Henk Stam

Uit Wikipedia, de vrije encyclopedie
Henk Stam
Zes Nederlandse componisten in 1947: v.l.n.r. Jaap Geraedts, Henk Stam, Harrend Vlag, Jurriaan Andriessen, Thierry van Driest en Sas Bunge
Algemene informatie
Volledige naam Hendrikus Gerardus Stam
Geboren Utrecht, 26 september 1922
Overleden Suawoude, 9 december 2002
Land Vlag van Nederland Nederland
Werk
Beroep componist, pianist
Portaal  Portaalicoon   Muziek

Hendrikus Gerardus (Henk) Stam (Utrecht, 26 september 1922 - Suawoude, 9 december 2002) was een Nederlandse componist en pianist.

Levensloop[bewerken | brontekst bewerken]

Stam studeerde aan het Utrechts Conservatorium bij onder anderen de pianist Gerard Hengeveld en de componist Hendrik Andriessen.

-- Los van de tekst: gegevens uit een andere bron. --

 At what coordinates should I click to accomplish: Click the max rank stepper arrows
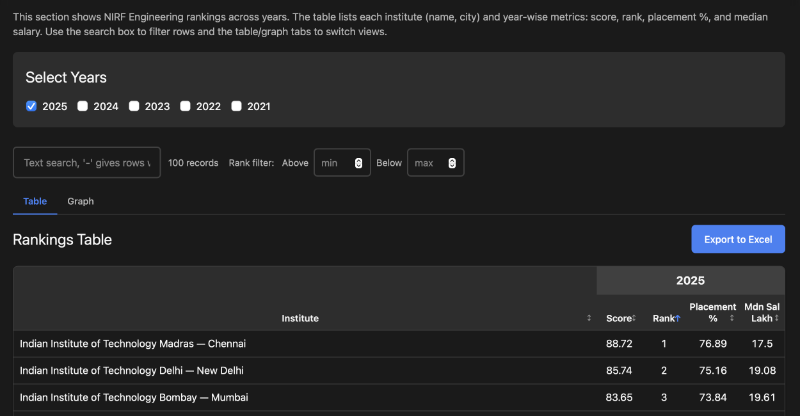pyautogui.click(x=452, y=163)
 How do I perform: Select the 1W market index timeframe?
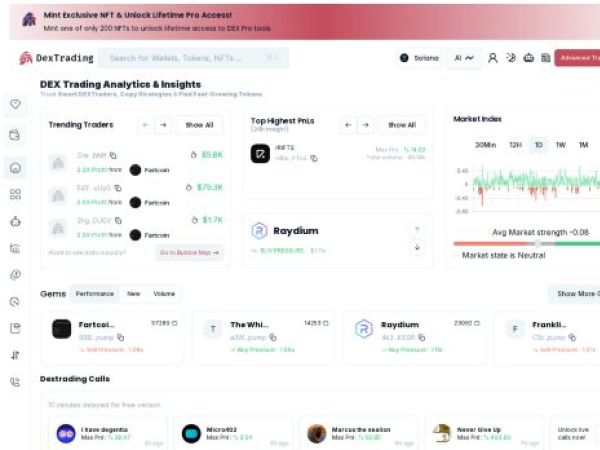[560, 145]
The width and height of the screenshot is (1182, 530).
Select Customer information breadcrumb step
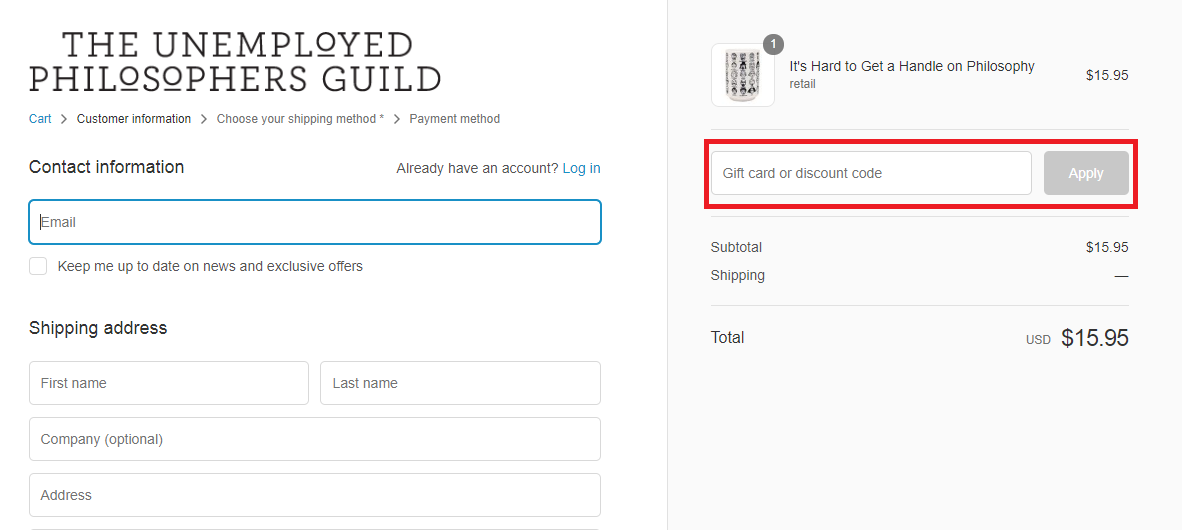pyautogui.click(x=134, y=118)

Daarnaast studeerde hij musicologie aan de Rijksuniversiteit Utrecht. Hij volgde aan het Kranichsteiner Musikinstitut in Darmstadt cursussen in compositie (bij Wolfgang Fortner) en in muziekkritiek.

In de jaren 1948-1954 gaf hij les aan de Stedelijke Muziekschool in Deventer. Daarna was hij tot 1961 directeur van de Provinciale Zeeuwse Muziekschool in Middelburg, waar hij ook de Vereniging voor Instrumentale Muziek dirigeerde. Vervolgens leidde hij tot 1973 de Muziek- en Dansschool te Rotterdam. Hij combineerde deze werkzaamheden met muziekjournalistiek werk voor het Nieuw Utrechts Dagblad en de AVRO (onder meer de radiorubriek Inleiding tot muziekbegrip).

Als rechterhand van Walter Maas was hij een van de oprichters van de Stichting Gaudeamus, waarvan hij voorzitter is geweest. Hij bewoonde van 1946 tot 1953 het tuinhuis bij de Villa Gaudeamus in Bilthoven en had een leidende rol bij de organisatie van de Gaudeamus Muziekweken, waar ook regelmatig composities van hem werden uitgevoerd.

Henk Stam stierf op 80-jarige leeftijd na een langdurige ziekte.

Werken[bewerken | brontekst bewerken]

Stam behoorde tot de eerste Nederlandse componisten die interesse toonden voor de dodecafonie van Arnold Schönberg, zoals al blijkt uit zijn Strijkkwartet nr. 3 uit 1949. Deze lijn zette hij in de jaren vijftig voort, maar tegelijkertijd uitte hij in zijn boek Inleiding tot de hedendaagse muziek (1953) nog meer bewondering voor het werk van Carl Orff als de "democratische muziek van de toekomst". Daartegenover noemde hij serialisme en dodecafonie een "laatste stap in de muziek, een systeem dat strikt genomen alleen appelleert aan gevoel en intelligentie van de componist zelf".

Hij schreef muziek voor piano (waaronder Het verhaal van Babar), voor orgel en voor orkest (onder meer Ouverture De Ruyter), een balletpantomime Cassation, kamermuziek en vocale muziek. Veel van zijn werken zijn gecomponeerd in opdracht, bijvoorbeeld van het Fonds voor de Scheppende Toonkunst en de publieke omroep.

Stams Sonatina Giudaica voor piano (1948, uitg. Wagenaar, Utrecht) werd door eigentijdse muziekpromotor Walter Maas gekenschetst als 'deuropening' tot de nieuwe muziek van na de Tweede Wereldoorlog.

Van Stams werk bestaan weinig opnamen. In 2019 verscheen de cd Cello Frysienne met composities voor cello en piano.[1]